▶ **TASK DIRECTIONS**
Print the text of every item below word for word, leaving out the pictures.

▶ **INFORMATION PROVIDED**
* START *
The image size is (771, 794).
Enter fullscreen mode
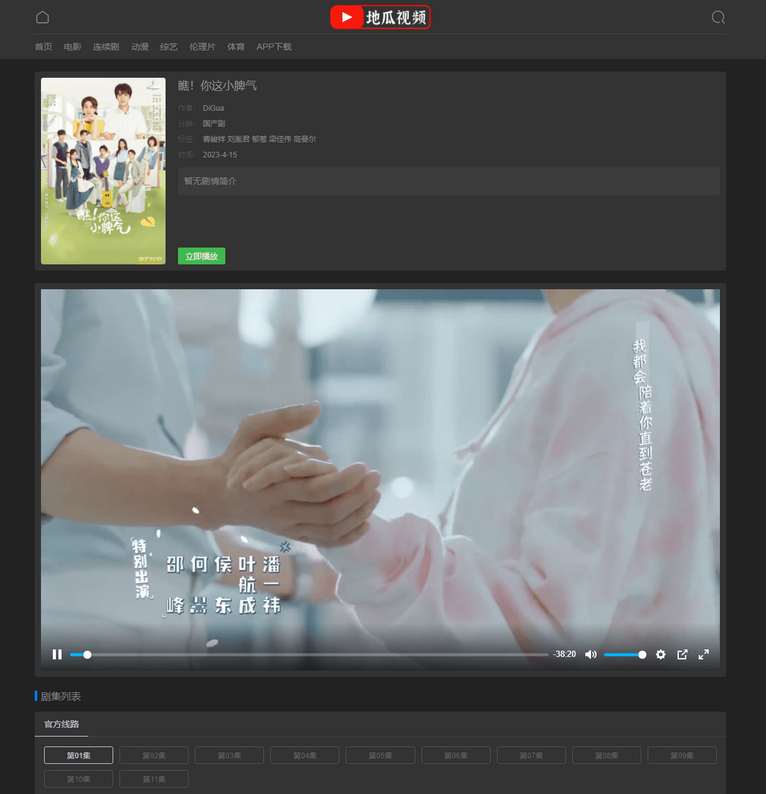[x=703, y=654]
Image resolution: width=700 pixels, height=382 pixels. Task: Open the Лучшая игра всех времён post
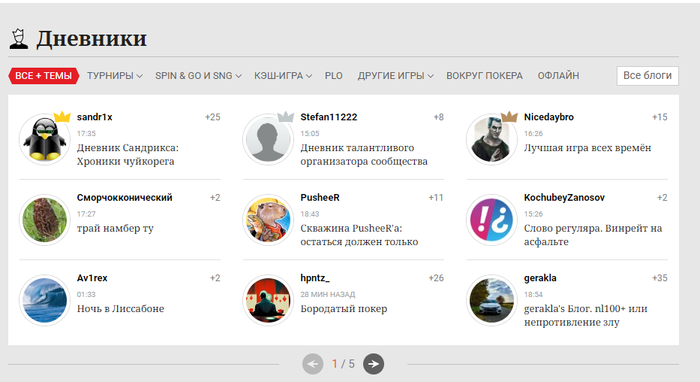tap(588, 148)
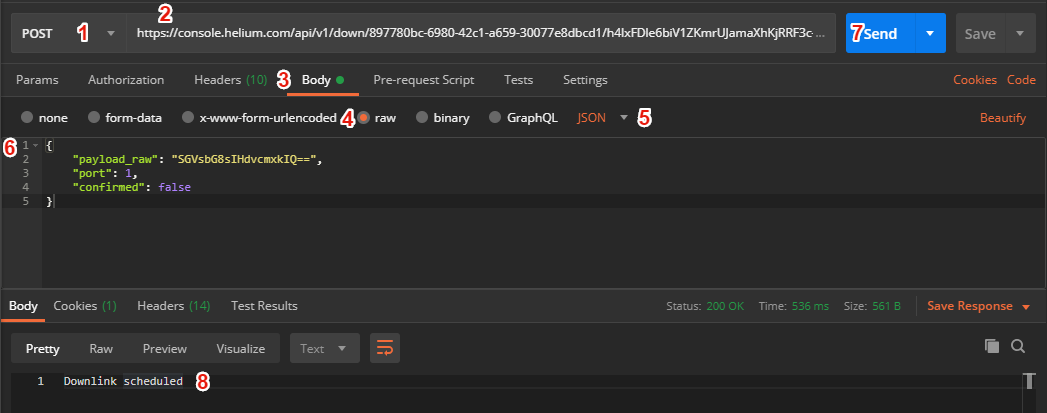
* END *
▶ **OUTPUT OF THE TASK**
The image size is (771, 794).
Enter fullscreen mode
[x=703, y=654]
Image resolution: width=700 pixels, height=382 pixels. Task: Open the Лучшая игра всех времён post
tap(588, 148)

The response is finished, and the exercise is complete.